[Data entries]
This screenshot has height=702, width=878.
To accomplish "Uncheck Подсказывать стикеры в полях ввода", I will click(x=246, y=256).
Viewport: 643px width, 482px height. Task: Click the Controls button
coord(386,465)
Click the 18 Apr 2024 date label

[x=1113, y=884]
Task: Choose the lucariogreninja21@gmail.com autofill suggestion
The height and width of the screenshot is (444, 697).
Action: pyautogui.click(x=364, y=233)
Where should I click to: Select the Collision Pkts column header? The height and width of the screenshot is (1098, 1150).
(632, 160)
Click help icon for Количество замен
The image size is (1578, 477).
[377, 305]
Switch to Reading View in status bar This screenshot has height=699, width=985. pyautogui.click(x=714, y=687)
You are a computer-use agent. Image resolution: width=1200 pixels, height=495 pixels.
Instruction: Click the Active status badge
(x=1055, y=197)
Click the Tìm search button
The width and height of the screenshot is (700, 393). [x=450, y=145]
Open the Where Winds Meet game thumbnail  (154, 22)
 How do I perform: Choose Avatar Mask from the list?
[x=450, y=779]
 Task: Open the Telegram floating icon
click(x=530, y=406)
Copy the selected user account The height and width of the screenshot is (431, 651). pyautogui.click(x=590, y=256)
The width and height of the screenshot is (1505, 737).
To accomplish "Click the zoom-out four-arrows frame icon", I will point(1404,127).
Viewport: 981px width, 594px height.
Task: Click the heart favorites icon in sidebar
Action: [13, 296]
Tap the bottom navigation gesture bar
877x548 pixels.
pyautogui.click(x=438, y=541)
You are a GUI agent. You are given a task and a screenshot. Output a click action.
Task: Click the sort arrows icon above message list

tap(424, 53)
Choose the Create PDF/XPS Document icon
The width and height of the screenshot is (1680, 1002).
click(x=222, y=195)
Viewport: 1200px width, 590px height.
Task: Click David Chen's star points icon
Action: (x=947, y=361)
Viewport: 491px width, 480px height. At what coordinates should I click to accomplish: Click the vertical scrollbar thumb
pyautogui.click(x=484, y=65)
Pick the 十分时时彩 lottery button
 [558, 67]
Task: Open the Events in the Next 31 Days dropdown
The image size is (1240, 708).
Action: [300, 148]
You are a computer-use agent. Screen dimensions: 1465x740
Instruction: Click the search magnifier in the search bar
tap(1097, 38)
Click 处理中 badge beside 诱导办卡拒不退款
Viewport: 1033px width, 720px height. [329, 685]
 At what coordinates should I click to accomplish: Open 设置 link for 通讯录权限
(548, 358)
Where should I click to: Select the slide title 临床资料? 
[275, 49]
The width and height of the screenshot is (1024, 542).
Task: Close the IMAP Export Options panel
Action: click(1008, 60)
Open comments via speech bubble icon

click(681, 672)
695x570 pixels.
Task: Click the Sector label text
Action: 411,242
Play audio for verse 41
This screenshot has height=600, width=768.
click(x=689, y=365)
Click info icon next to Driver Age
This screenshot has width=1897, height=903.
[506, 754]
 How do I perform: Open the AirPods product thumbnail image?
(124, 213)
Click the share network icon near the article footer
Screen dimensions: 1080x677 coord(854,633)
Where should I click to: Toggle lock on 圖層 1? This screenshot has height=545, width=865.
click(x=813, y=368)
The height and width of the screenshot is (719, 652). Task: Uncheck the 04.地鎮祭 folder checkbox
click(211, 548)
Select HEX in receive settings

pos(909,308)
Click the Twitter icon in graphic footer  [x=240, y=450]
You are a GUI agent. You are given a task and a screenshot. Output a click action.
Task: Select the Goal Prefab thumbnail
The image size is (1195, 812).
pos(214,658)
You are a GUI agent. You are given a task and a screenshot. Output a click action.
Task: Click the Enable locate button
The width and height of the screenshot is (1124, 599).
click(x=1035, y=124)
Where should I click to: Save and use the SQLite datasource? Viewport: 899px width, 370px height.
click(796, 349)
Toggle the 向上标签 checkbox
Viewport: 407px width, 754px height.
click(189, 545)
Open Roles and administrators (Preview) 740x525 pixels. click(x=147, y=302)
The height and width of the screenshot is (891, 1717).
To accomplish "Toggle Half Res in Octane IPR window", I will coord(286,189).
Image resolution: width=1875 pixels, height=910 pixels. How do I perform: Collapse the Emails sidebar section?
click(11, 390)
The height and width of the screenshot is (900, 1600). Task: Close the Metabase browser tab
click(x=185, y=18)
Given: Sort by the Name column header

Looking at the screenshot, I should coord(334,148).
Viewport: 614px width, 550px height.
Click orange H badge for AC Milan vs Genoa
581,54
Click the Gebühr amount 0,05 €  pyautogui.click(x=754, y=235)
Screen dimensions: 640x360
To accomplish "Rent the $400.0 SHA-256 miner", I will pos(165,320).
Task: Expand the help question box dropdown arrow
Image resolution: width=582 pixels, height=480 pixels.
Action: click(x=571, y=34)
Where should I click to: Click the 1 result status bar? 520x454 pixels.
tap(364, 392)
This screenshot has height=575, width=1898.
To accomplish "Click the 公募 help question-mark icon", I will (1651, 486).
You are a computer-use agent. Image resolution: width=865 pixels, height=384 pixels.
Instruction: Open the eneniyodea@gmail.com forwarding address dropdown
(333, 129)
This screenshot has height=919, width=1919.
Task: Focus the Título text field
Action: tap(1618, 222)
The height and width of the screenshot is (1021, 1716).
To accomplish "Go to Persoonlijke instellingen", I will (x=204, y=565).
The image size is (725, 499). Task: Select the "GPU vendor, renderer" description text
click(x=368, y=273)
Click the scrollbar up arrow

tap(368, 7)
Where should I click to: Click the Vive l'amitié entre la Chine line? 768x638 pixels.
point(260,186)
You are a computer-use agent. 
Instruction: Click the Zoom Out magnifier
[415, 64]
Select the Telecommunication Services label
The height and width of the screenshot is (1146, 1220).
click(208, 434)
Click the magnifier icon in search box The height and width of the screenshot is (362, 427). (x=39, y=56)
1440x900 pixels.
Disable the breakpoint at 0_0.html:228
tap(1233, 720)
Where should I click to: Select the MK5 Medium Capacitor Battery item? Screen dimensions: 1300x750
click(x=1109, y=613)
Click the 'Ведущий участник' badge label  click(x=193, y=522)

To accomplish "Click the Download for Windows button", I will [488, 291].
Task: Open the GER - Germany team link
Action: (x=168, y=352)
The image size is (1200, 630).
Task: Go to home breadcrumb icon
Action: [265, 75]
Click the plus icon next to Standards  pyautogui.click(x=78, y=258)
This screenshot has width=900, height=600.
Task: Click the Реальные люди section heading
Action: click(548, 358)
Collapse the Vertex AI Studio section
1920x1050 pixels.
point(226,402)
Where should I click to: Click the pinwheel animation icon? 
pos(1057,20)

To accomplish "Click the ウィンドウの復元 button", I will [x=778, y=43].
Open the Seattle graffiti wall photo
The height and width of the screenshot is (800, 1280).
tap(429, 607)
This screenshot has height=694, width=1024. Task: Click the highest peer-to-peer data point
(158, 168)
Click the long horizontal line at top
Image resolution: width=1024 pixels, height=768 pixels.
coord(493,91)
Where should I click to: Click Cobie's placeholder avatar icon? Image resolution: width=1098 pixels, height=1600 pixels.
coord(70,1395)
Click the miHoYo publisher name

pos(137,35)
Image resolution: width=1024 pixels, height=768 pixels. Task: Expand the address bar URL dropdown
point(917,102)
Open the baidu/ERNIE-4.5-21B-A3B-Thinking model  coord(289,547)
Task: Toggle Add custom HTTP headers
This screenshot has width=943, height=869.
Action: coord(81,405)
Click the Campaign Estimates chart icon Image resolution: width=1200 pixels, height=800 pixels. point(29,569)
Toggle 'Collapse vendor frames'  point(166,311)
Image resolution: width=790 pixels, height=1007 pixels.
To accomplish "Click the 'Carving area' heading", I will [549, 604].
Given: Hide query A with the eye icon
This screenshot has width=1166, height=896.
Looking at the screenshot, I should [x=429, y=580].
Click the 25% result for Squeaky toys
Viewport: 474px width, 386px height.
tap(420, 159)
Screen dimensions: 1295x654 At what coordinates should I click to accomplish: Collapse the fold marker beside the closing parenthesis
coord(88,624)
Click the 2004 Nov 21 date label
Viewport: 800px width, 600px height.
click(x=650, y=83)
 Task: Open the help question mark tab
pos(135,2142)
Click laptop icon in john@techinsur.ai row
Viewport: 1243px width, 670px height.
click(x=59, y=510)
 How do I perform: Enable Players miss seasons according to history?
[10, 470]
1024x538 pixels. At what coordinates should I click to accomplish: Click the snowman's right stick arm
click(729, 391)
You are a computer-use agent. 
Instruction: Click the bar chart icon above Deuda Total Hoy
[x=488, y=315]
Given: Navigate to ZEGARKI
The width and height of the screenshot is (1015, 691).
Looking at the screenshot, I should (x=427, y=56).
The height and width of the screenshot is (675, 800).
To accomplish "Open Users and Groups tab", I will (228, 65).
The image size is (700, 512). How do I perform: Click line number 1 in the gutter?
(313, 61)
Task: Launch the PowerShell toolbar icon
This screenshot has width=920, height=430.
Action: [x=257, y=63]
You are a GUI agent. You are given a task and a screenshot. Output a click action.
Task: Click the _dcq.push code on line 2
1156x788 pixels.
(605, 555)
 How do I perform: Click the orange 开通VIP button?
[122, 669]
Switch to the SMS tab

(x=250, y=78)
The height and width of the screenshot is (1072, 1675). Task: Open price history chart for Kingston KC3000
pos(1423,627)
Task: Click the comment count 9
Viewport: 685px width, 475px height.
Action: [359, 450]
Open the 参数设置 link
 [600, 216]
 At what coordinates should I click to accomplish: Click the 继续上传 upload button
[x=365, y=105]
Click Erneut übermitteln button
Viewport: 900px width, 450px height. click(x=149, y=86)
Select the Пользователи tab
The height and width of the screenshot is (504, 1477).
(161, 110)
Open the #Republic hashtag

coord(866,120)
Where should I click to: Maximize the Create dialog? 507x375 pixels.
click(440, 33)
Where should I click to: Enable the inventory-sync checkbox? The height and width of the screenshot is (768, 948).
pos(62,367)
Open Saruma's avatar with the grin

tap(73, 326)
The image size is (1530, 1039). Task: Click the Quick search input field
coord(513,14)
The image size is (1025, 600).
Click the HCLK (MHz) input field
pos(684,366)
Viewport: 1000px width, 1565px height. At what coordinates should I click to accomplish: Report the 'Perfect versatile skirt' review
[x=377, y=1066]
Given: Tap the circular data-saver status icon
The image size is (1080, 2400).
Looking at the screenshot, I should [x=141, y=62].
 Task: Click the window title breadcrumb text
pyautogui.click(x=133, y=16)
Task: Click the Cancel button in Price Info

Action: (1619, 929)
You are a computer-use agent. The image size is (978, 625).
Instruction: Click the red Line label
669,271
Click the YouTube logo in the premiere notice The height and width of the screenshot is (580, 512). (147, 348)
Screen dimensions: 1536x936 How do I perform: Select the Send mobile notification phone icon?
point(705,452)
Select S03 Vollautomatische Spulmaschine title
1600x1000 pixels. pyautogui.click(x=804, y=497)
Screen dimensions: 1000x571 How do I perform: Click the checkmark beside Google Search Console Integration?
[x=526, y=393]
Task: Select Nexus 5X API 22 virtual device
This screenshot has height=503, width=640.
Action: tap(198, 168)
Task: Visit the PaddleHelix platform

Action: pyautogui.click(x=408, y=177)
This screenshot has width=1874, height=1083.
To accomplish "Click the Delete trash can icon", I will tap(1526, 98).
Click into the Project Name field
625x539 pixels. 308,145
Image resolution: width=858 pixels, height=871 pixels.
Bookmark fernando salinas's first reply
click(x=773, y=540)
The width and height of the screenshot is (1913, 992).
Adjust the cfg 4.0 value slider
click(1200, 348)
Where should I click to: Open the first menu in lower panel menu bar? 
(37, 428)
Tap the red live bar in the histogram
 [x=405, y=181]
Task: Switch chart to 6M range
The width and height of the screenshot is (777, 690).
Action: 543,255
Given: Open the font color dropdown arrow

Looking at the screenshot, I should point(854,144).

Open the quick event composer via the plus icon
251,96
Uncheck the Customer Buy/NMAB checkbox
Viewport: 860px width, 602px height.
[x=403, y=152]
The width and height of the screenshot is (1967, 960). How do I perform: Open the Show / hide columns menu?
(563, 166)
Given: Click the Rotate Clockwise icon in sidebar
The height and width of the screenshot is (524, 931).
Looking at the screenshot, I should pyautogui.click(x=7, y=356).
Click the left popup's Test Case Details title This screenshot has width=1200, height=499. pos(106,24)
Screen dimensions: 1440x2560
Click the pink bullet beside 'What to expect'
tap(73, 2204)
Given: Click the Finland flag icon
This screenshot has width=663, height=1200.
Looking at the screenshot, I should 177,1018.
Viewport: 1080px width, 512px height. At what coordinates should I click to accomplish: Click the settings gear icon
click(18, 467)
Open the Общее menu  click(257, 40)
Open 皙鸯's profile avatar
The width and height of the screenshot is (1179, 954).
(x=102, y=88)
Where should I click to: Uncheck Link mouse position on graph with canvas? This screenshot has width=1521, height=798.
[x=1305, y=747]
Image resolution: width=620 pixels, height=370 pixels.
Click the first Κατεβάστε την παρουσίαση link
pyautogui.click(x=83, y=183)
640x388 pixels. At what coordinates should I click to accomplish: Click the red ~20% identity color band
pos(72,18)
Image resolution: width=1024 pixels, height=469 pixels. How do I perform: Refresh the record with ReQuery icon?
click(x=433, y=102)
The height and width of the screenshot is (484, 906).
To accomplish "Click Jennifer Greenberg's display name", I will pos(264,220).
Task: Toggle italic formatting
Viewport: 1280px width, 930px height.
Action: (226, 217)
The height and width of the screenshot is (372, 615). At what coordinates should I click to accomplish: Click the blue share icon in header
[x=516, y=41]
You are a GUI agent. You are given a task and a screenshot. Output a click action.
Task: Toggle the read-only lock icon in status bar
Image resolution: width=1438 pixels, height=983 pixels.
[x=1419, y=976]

- **What you are asked to do**
What is needed is every line of the records that contains the word "computer".

- **Expected output**
You are a computer-use agent. Image resolution: width=1200 pixels, height=495 pixels.
You are a computer-use agent. Screen dimensions: 1465x740
You are a computer-use agent. Image resolution: width=865 pixels, height=384 pixels.
You are a computer-use agent. 
You are a computer-use agent. 
You are a computer-use agent. The image size is (978, 625).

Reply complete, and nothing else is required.